Her success in Spokane led Brissac to a year long run in Vancouver, Canada and then back to Northern California where she opened theatres in San Jose and Santa Clara, finally returning home to San Francisco in March 1911. Now separated from Mockbee, she left her daughter in the care of her parents and, after a brief appearance back at the Alcazar supporting Max Figman in Mary Jane’s Pa, she returned to Washington in June 1911 to star in the Hal Reid play Human Hearts at the Seattle Theatre, and later opened in nearby Tacoma, starring in A Yankee Doodle Boy with the Pringle Stock Company at the Tacoma Theatre.

1907

Early in 1907, Brissac became pregnant and, awaiting the birth of her child, joined the Jessie Shirley Company, a local troupe in residence at the Auditorium Theatre in Spokane, appearing in productions of Lady Windermere’s Fan, A Bachelor’s Housekeeper, A Man of Her Choice, The Two Orphans and The Triumph of Betty.

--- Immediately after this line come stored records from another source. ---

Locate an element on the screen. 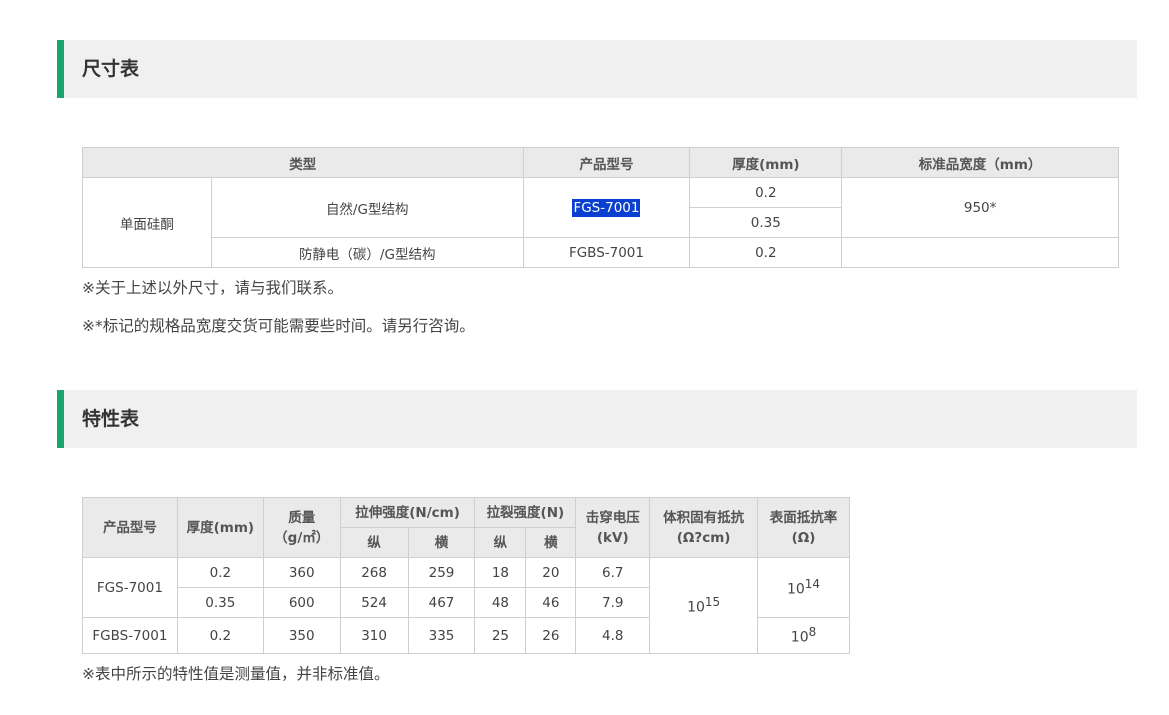  selected-model-text: FGS-7001 is located at coordinates (606, 208).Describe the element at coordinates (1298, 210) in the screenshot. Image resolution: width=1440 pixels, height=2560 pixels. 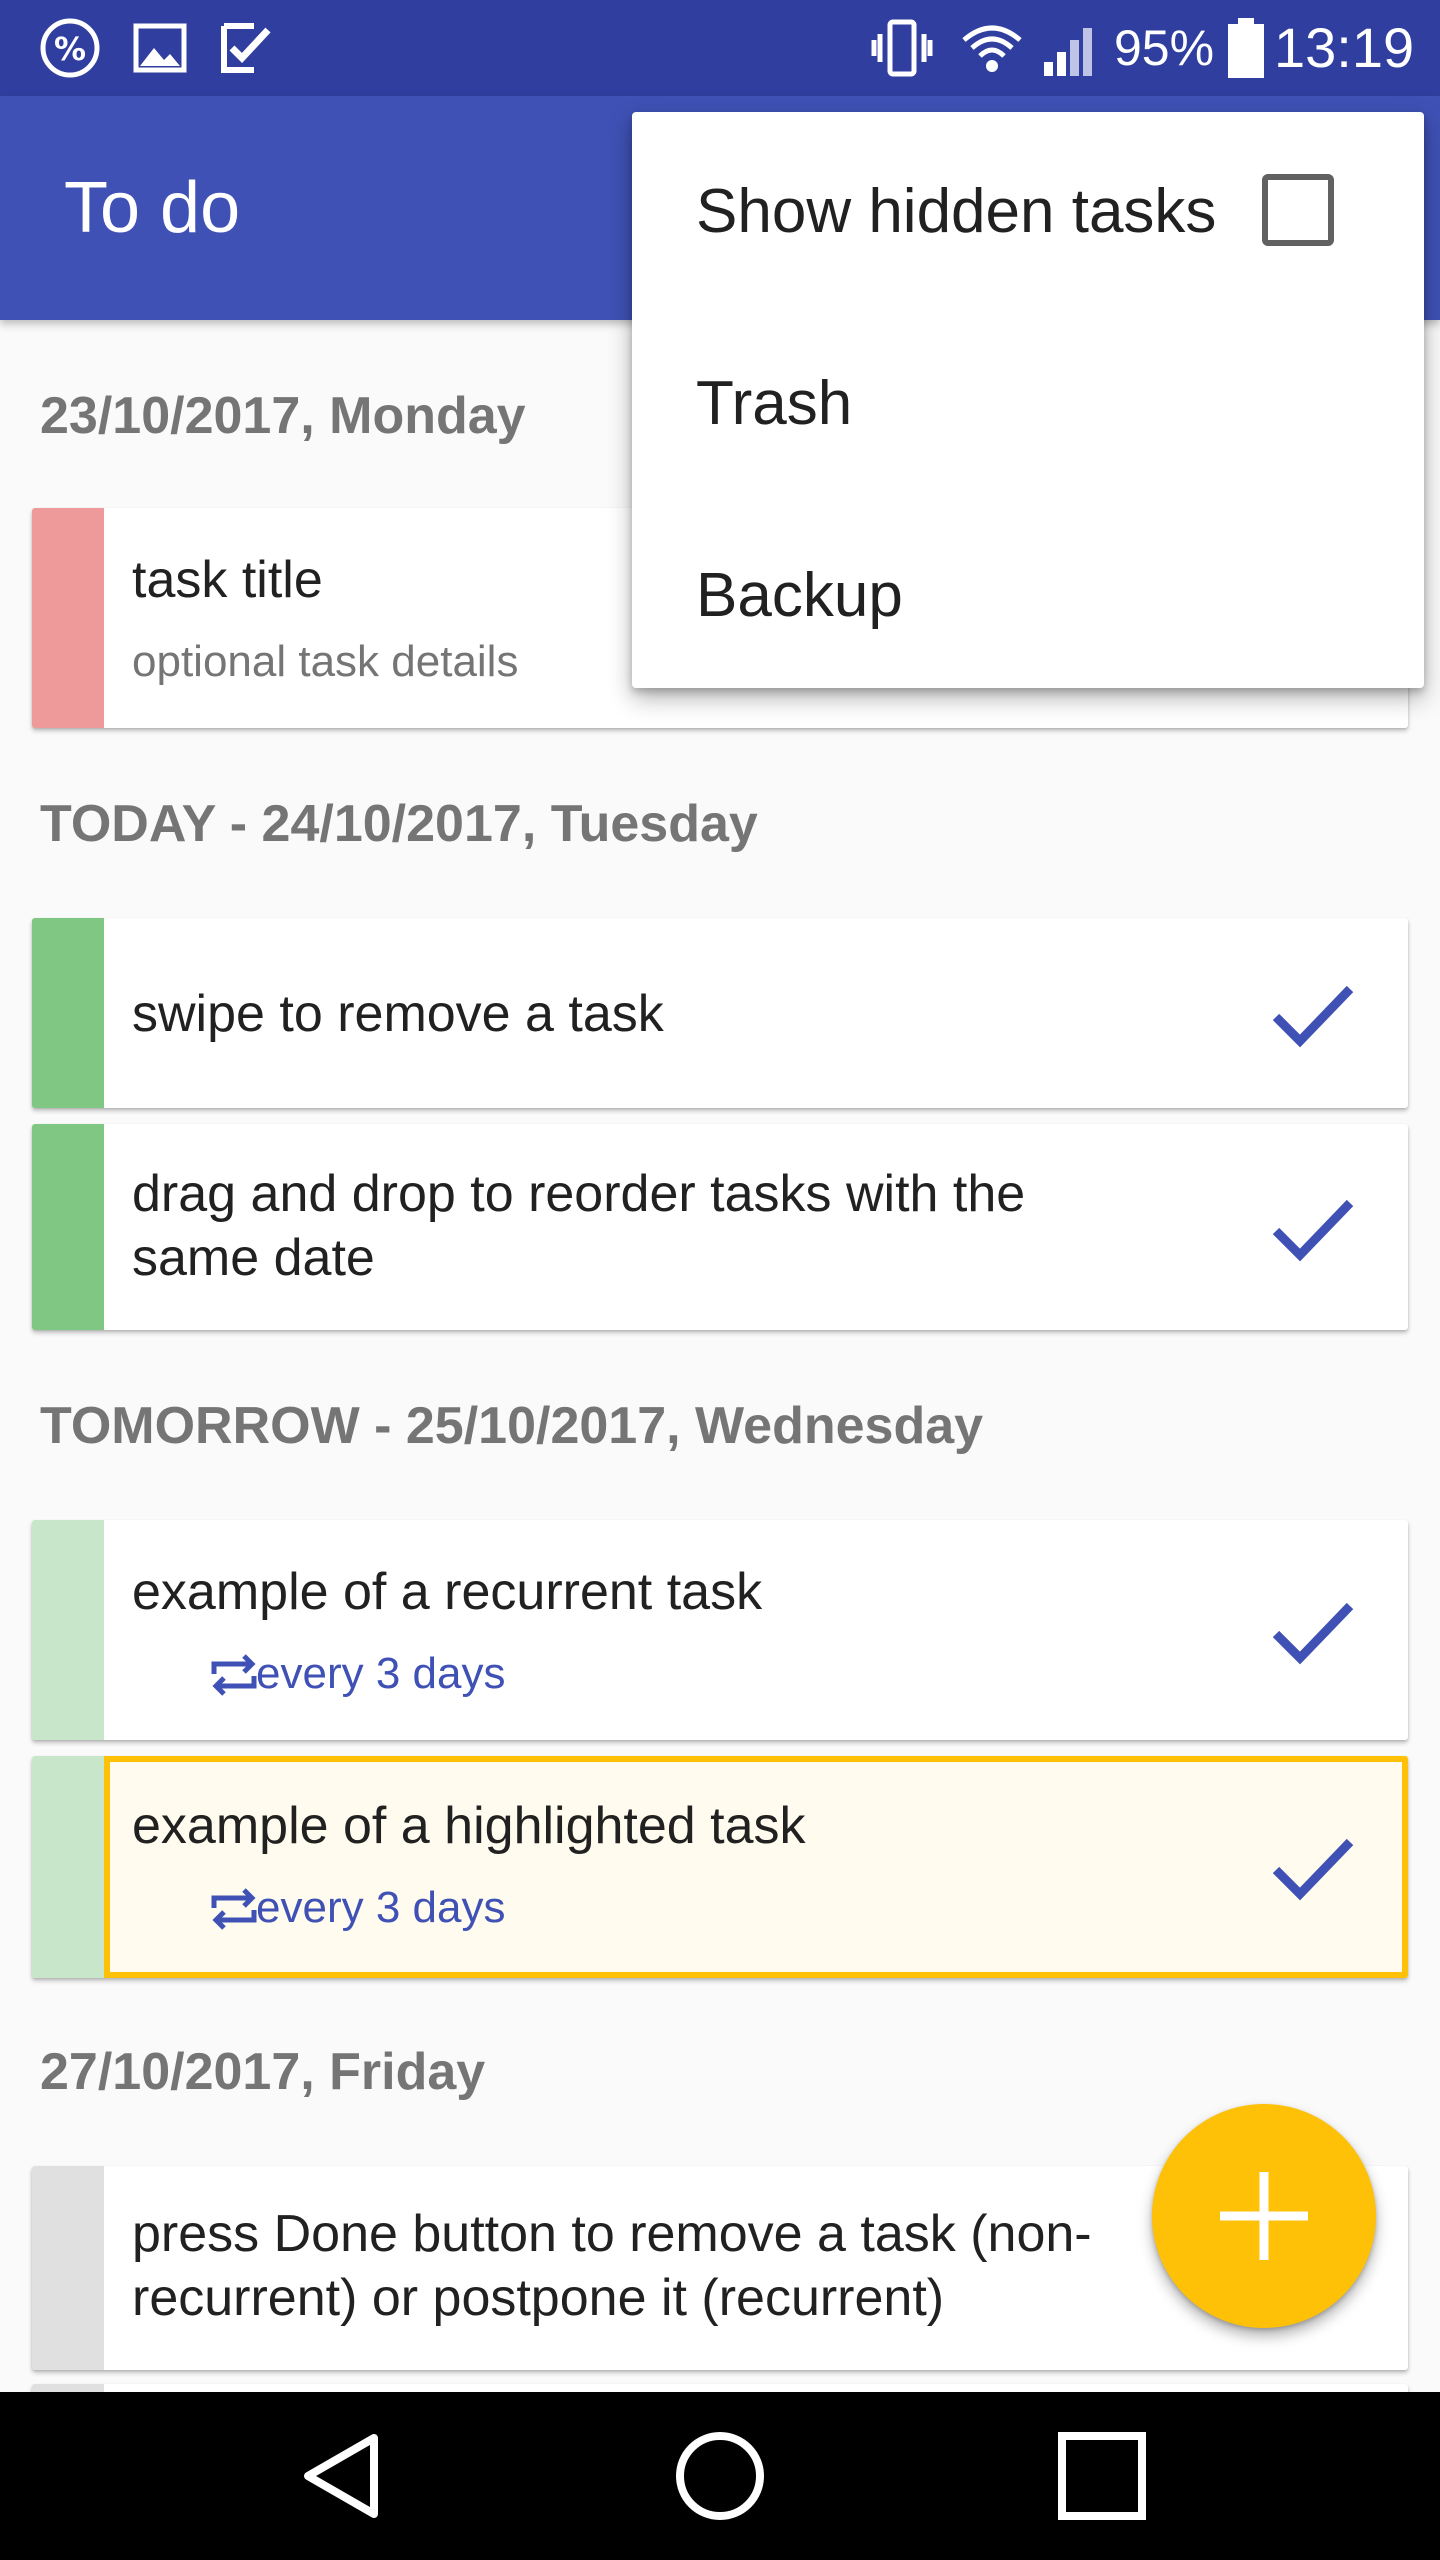
I see `show-hidden-tasks-checkbox` at that location.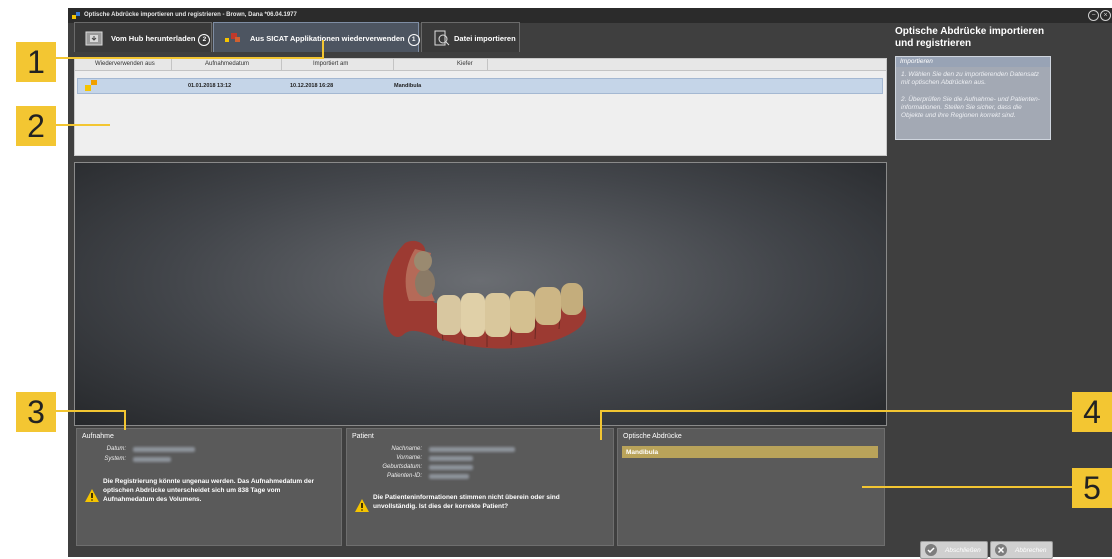  I want to click on aufnahme-label-system: System:, so click(115, 459).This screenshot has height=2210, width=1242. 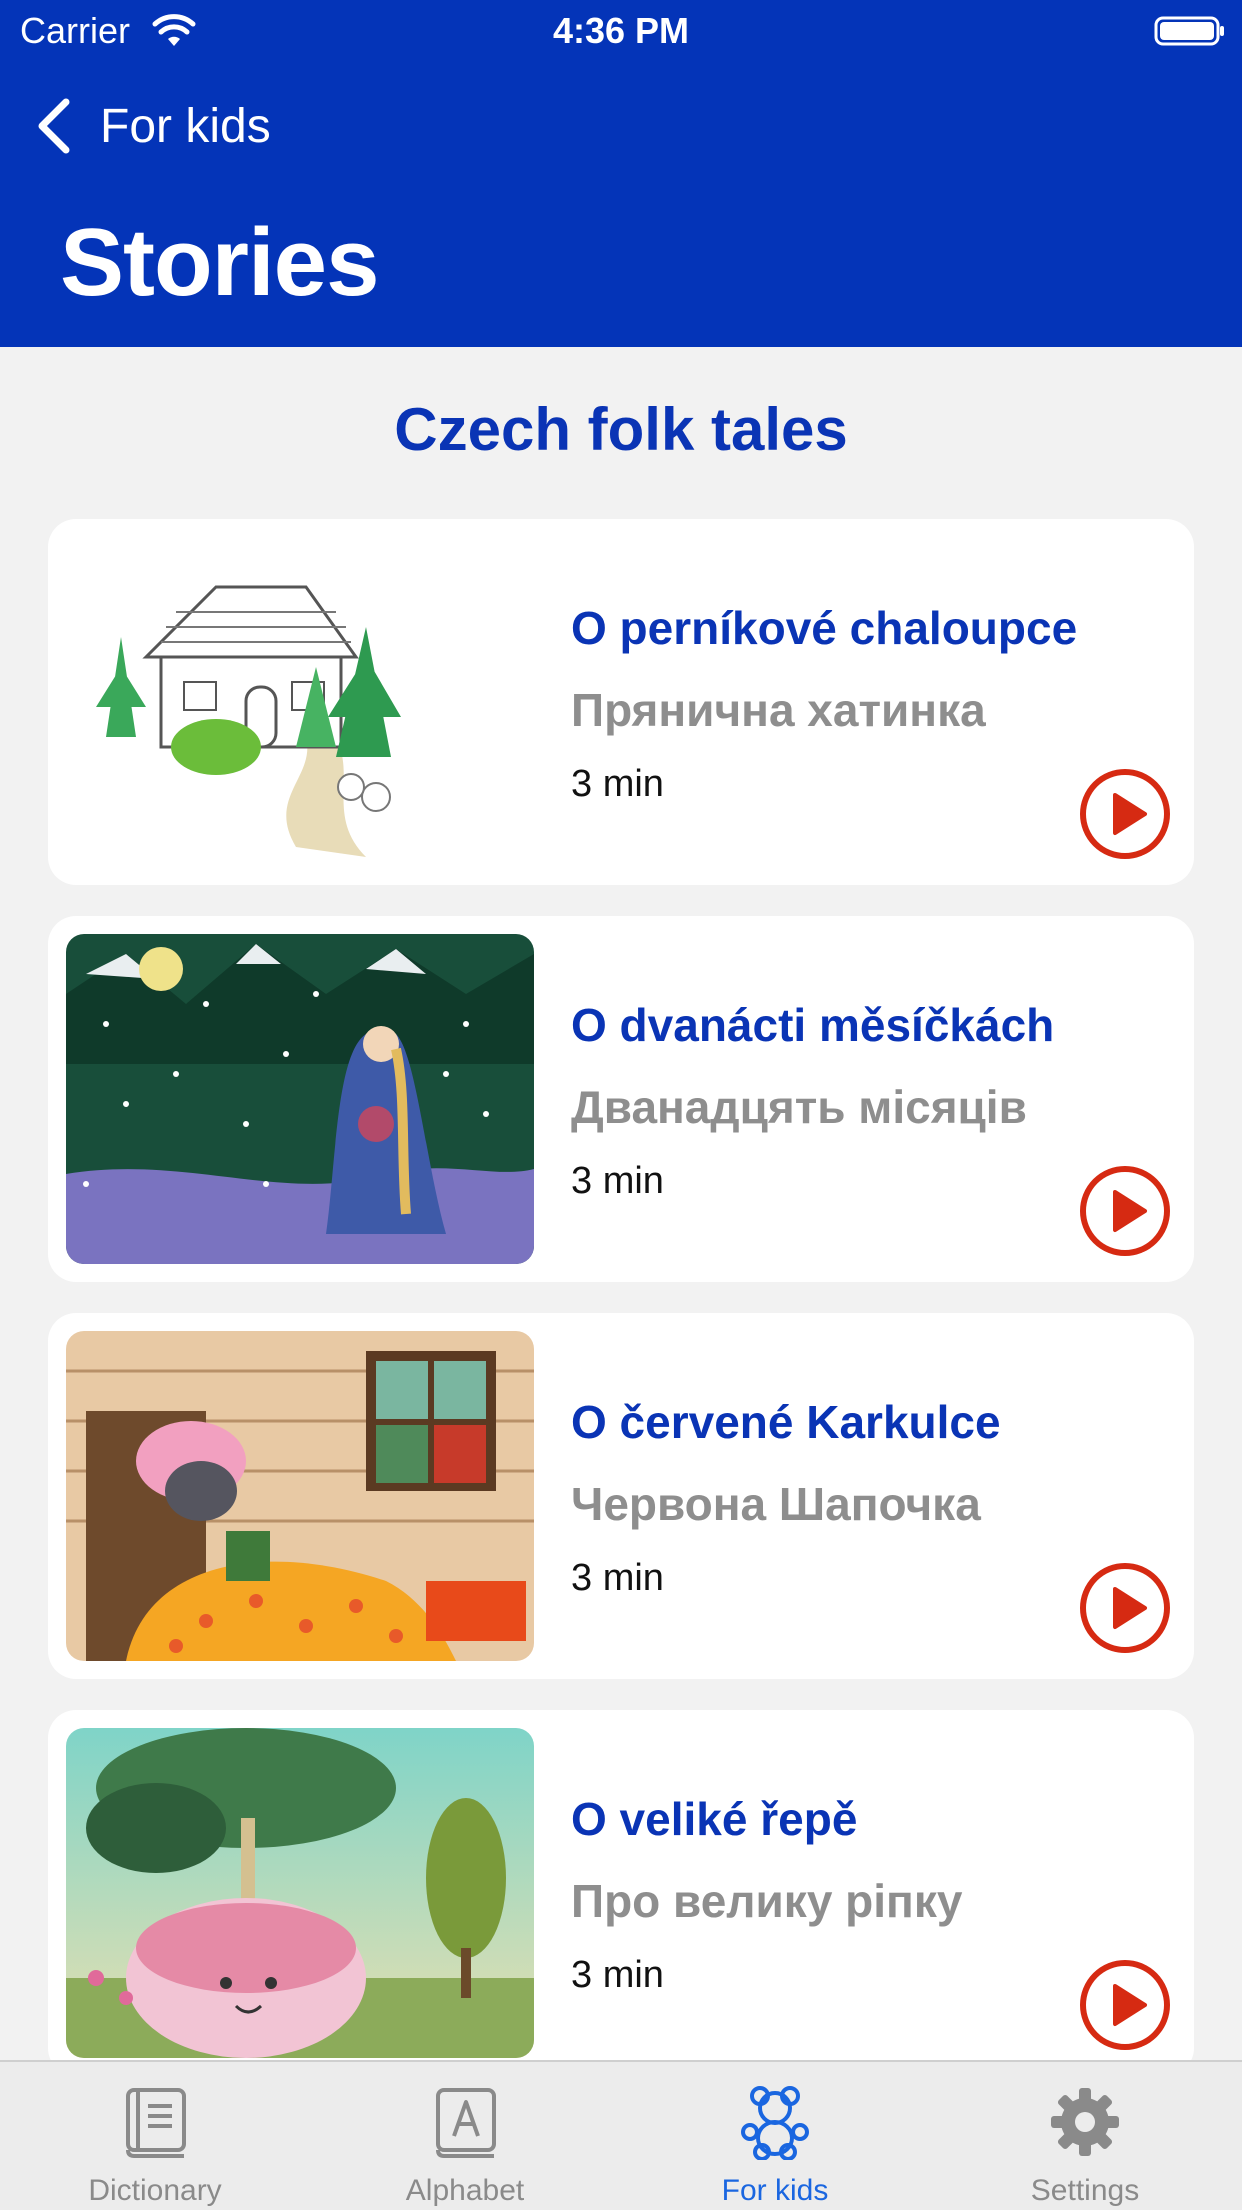 What do you see at coordinates (466, 2123) in the screenshot?
I see `alphabet-book-icon` at bounding box center [466, 2123].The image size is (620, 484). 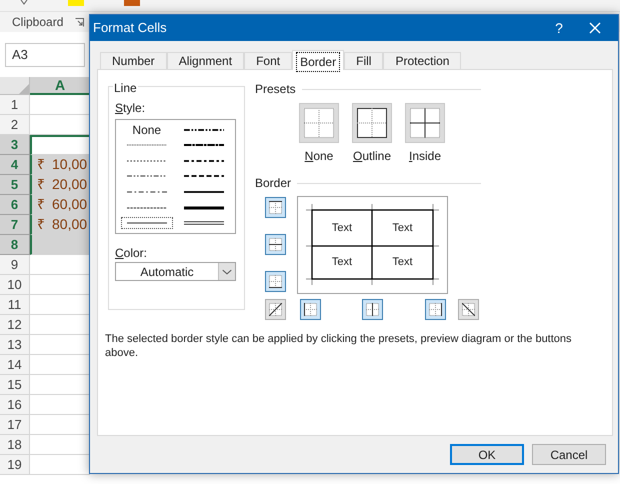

Mockbee's career had been less successful and, after the arrival of their daughter Ardel in October, Brissac continued working in Spokane for a second season. That December, she joined the Curtiss Comedy Company at Spokane's Columbia Theatre, playing leading roles in The Life of an Actress, In the Palace of the King, The Transgressors, By Right of Sword, Ten Nights in a Bar-Room, Deadwood Dick's Last Shot, The Banker, the Thief and the Girl, Old Heidelberg and The Land of Cotton. She appeared with Grant Churchill in a vaudeville act titled The Billionaire at the Pantages Theatre, and in May 1908 she and Mockbee opened Spokane's new Natatorium Park theatre. Billed as 'Miss Virginia Brissac and Summer Stock Company', they would play together for the last time there, finishing the Natatorium's 1907/08 season in productions of Sweet Clover, Troubles, Where Men are Game, School Days, Kathleen of Erin and Home Sweet Home.

1906

In July 1906, Brissac married Eugene D. Mockbee, an actor she had met while working with the Belasco players in Los Angeles. In the aftermath of the San Francisco earthquake and fire, a return to San Francisco theatres was not possible and they moved to Spokane, Washington where Brissac rejoined Florence Roberts’ company, touring Denver, St. Louis and cities in the Pacific Northwest in The Strength of the Weak, a play by Alice M. Smith and Charlotte Thompson.

1905

In 1905, her growing fame spread to Southern California where she played Caroline Mitford in the William Gillette play Secret Service and the title role in Leo Ditrichstein's Vivian's Pappas, both staged at the Belasco Theatre in Los Angeles. The following February, she was declared a hit by The Los Angeles Herald for her portrayal of Tweeny in Paul Kester's Sweet Nell of Old Drury at the Mason Opera House, certifying her as a darling of the West Coast Stock circuit at the age of twenty-two.

1903

By 1903, Brissac was performing with Ralph Stuart's company playing Constance in a stage adaptation of The Three Musketeers at the Theatre Republic in San Francisco, and later that year she appeared with Florence Roberts at the Alcazar Theatre performing ingénue roles in Welcome Home and Gabriele d'Annunzio's La Gioconda. After touring with Roberts' company, Brissac returned to the Alcazar, appearing in June 1904 with actor White Whittlesey in Soldier of Fortune, and again that August in Clyde Fitch's Nathan Hale.

1883

Virginia Brissac was born on June 11, 1883 in San Jose, California, USA.

1879

Brissac's acting career was launched through the efforts of Reginald Travers (c. 1879–1952), a San Francisco Bay area stage actor and little theatre impresario. Active in civic affairs and a friend of B.F. Brissac, Travers saw talent in Virginia and convinced her father to let him give her lessons in elocution. In 1902, the two performed at a church benefit in a specialty act billed as 'Reginald and Virginia Brissac Travers' (a publicity ruse to suggest a brother-and-sister act to attract family-oriented churchgoers), and a month later they starred together at San Francisco's Fischer's Theatre in a hit farce entitled A Pair of Lunatics. She was a hit in both and eventually Travers convinced Brissac's parents to let her act professionally.